Ambuja Cements’ performance for the quarter ending March was no different from its subsidiary, ACC. While sales volumes improved, the pressure of rising costs was evident.
Cement volumes at 6.02 million tonnes (mt), up three per cent year-on-year (y-o-y) despite a high base provided some respite and were marginally ahead of expectations. Since the December quarter had seen the impact of the note ban and as volumes had been shrinking y-o-y since the June quarter, the sales volumes growth of 20 per cent sequentially (as the note ban impact subsided), however, wasn’t a surprise.
Per tonne realisations at Rs 4,146 were up 2.4 per cent y-o-y but lower by 3.9 per cent sequentially. Consequently, revenues at Rs 2,533 crore grew 5.3 per cent y-o-y and 15.3 per cent sequentially, and came largely in line with Bloomberg consensus estimates of Rs 2,511 crore. However, rising costs have impacted operating performance more than expected.

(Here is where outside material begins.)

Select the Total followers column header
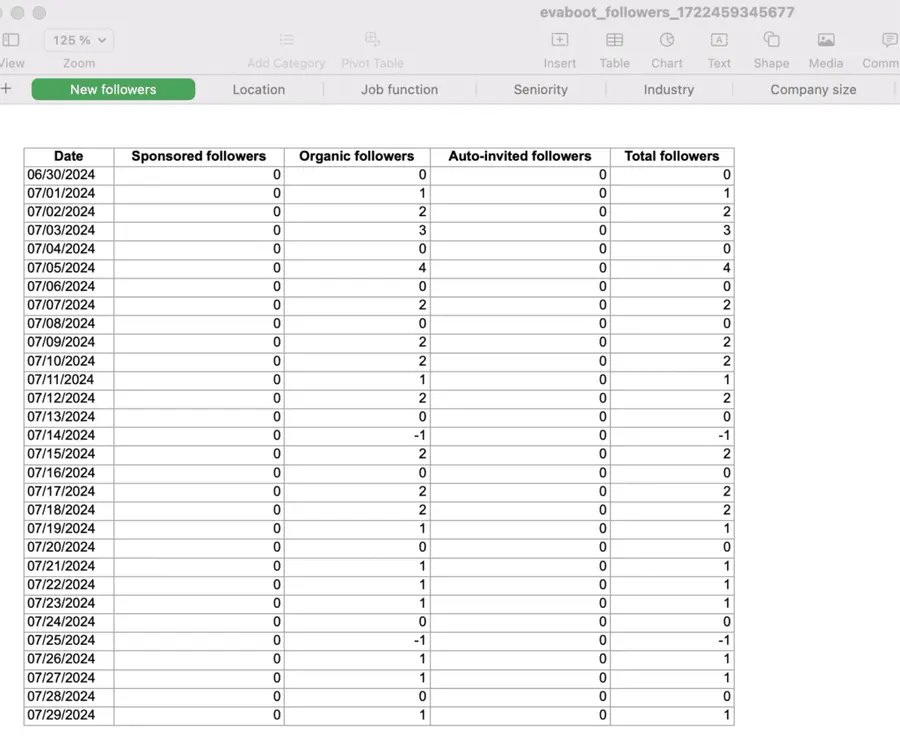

The company said production costs were impacted on account of higher petcoke and imported coal prices. Sourcing of fly ash from longer leads (distances) and increase in diesel prices led to higher freight costs. This impact was partly offset by cost reduction initiatives and lower gypsum cost. Nevertheless, operating Ebitda (earnings before interest, tax, depreciation and amortisation) for the quarter at Rs 394 crore still came lower against Rs 452 crore in the corresponding quarter last year.
Ebitda came lower than Rs 407 crore indicated by Bloomberg consensus estimates. Per tonne Ebitda at Rs 597 was 16.6 per cent lower on a sequential basis though it improved 3.2 per cent y-o-y, according to Reliance Securities. With operating performance lower than expectations, net profit at Rs 246 crore also came below the Rs 254 crore estimated by analysts.